Which lines of the listing below contain the word "agent"? Copy each of them.
[Given data — start]
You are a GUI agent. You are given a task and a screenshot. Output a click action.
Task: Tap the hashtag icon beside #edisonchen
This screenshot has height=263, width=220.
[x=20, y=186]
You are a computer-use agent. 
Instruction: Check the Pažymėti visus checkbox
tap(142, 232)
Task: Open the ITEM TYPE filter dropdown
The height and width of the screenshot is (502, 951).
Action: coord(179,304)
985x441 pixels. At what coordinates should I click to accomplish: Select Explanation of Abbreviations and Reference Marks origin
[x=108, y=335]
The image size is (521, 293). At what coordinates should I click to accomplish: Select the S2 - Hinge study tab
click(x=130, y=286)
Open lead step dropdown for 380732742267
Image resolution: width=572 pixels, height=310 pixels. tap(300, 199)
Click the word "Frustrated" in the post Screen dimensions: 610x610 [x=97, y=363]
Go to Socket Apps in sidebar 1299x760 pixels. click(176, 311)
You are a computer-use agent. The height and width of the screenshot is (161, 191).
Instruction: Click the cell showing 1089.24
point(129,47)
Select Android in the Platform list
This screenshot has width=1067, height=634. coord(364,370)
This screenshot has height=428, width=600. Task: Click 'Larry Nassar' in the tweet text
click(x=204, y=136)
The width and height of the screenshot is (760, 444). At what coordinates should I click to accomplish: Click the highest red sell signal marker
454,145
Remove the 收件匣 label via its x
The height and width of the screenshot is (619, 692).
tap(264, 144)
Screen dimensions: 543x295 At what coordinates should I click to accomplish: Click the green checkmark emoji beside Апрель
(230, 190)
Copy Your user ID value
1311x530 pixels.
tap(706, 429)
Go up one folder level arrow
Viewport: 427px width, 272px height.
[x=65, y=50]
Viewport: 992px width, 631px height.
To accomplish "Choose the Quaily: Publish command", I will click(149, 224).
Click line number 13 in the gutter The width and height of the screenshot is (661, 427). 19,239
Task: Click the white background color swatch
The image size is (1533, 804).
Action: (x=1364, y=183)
[Given data — finish]
● Answer to the exercise:
You are a GUI agent. You are given a task and a screenshot. Output a click action.
You are a computer-use agent. 
You are a computer-use agent. The height and width of the screenshot is (161, 191).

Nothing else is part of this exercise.